## PROBLEM STATEMENT
The copy you return should hold every record below word for word and no images.

Collected data
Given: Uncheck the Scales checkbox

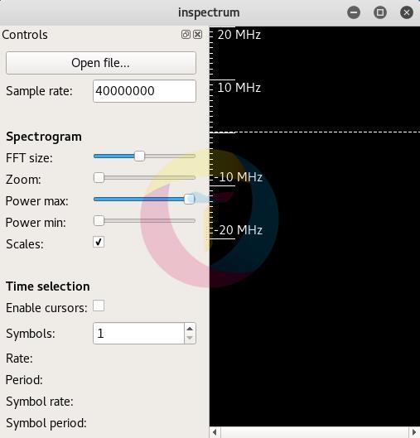Looking at the screenshot, I should 99,242.
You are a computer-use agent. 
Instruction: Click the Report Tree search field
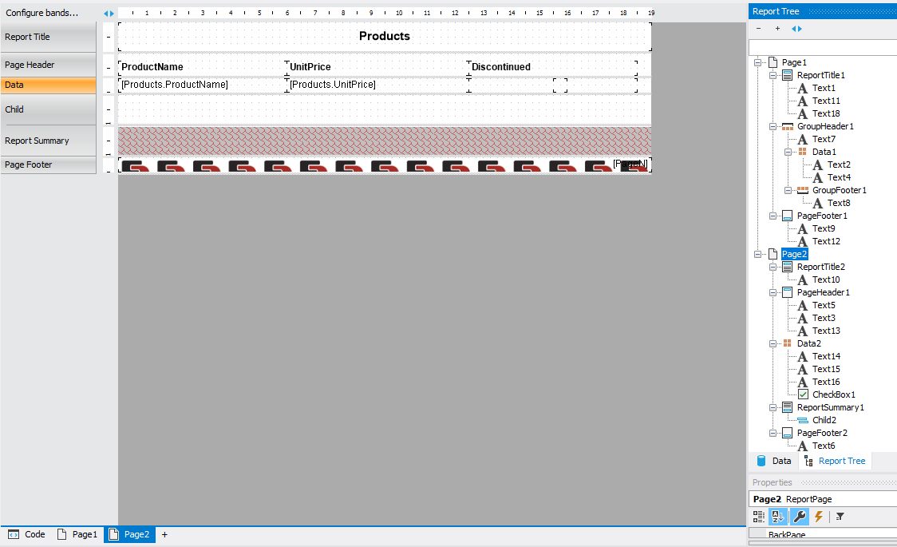pyautogui.click(x=822, y=48)
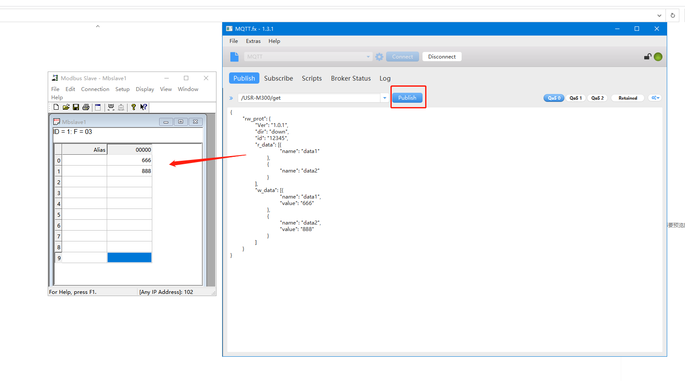Open the Connection menu in Modbus Slave

(95, 89)
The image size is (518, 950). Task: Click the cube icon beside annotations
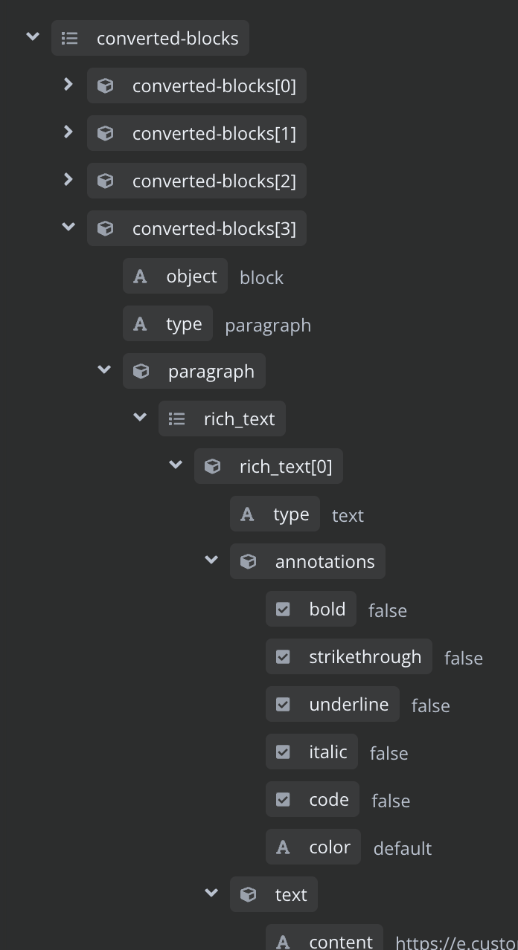pyautogui.click(x=248, y=561)
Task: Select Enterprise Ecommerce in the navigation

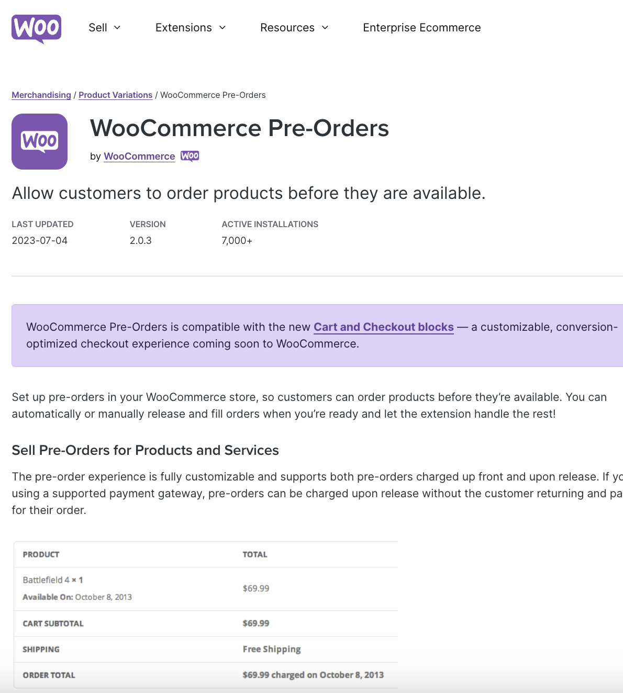Action: pos(421,27)
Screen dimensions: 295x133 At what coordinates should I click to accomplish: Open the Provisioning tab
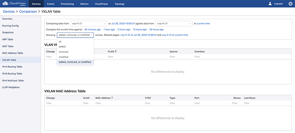(67, 4)
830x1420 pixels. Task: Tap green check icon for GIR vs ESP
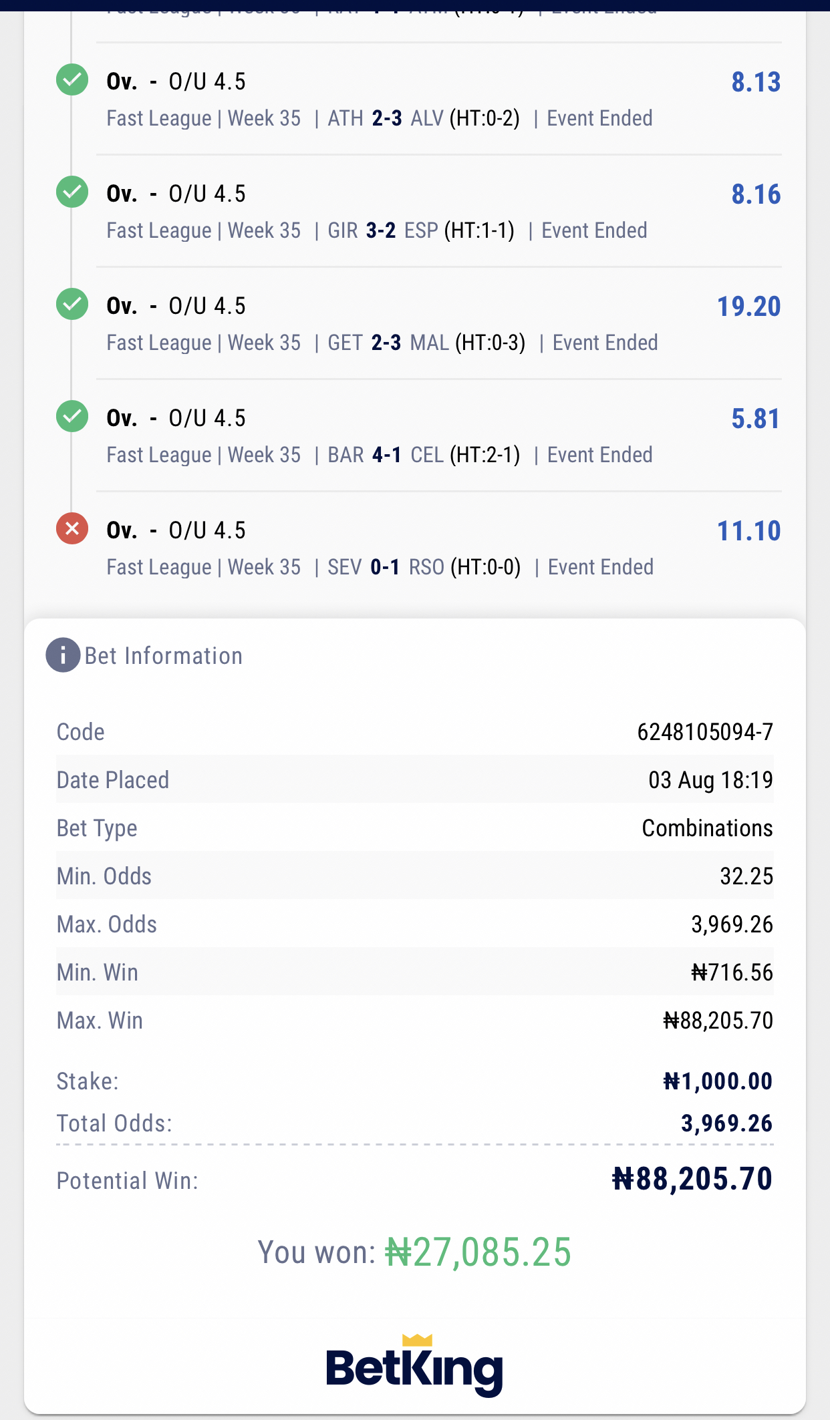point(72,192)
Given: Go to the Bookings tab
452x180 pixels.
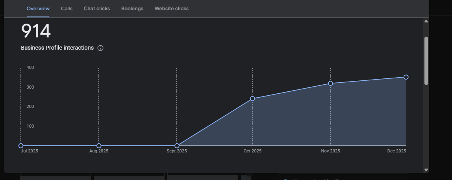Looking at the screenshot, I should click(x=132, y=8).
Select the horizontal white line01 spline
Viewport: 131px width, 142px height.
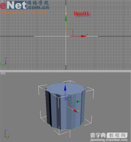(x=66, y=36)
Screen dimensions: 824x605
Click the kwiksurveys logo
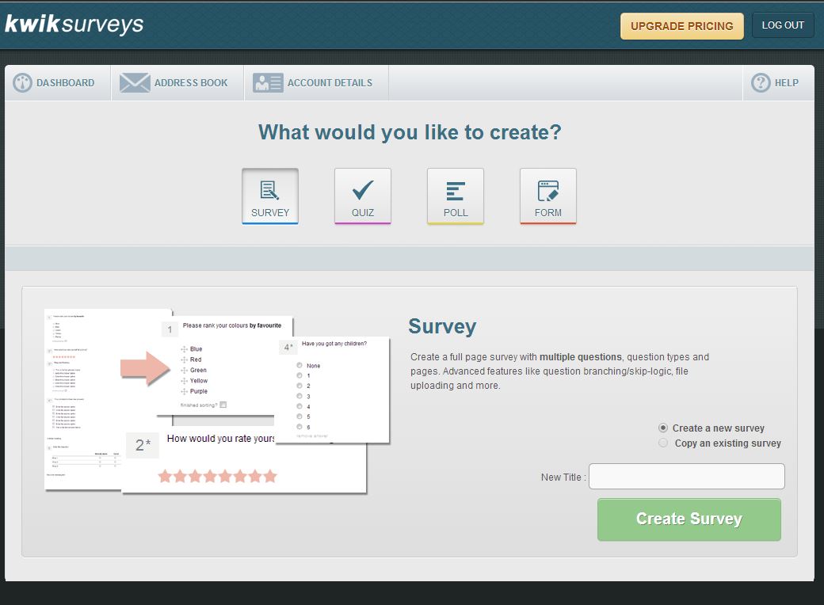click(74, 24)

## WRITTEN SOLUTION
Given: Uncheck the Scales checkbox

Looking at the screenshot, I should 99,242.
You are a computer-use agent. 
Instruction: Click the Report Tree search field
pyautogui.click(x=822, y=48)
Open the Connection menu in Modbus Slave

(95, 89)
The image size is (518, 950). Task: Click the cube icon beside annotations
pyautogui.click(x=248, y=561)
Task: Select Enterprise Ecommerce in the navigation

Action: pos(421,27)
Screen dimensions: 295x133 At what coordinates should I click to accomplish: Open the Provisioning tab
(67, 4)
830x1420 pixels. Task: Tap green check icon for GIR vs ESP
point(72,192)
Given: Go to the Bookings tab
452x180 pixels.
Looking at the screenshot, I should click(x=132, y=8).
Select the horizontal white line01 spline
Viewport: 131px width, 142px height.
(x=66, y=36)
Screen dimensions: 824x605
Click the kwiksurveys logo
click(74, 24)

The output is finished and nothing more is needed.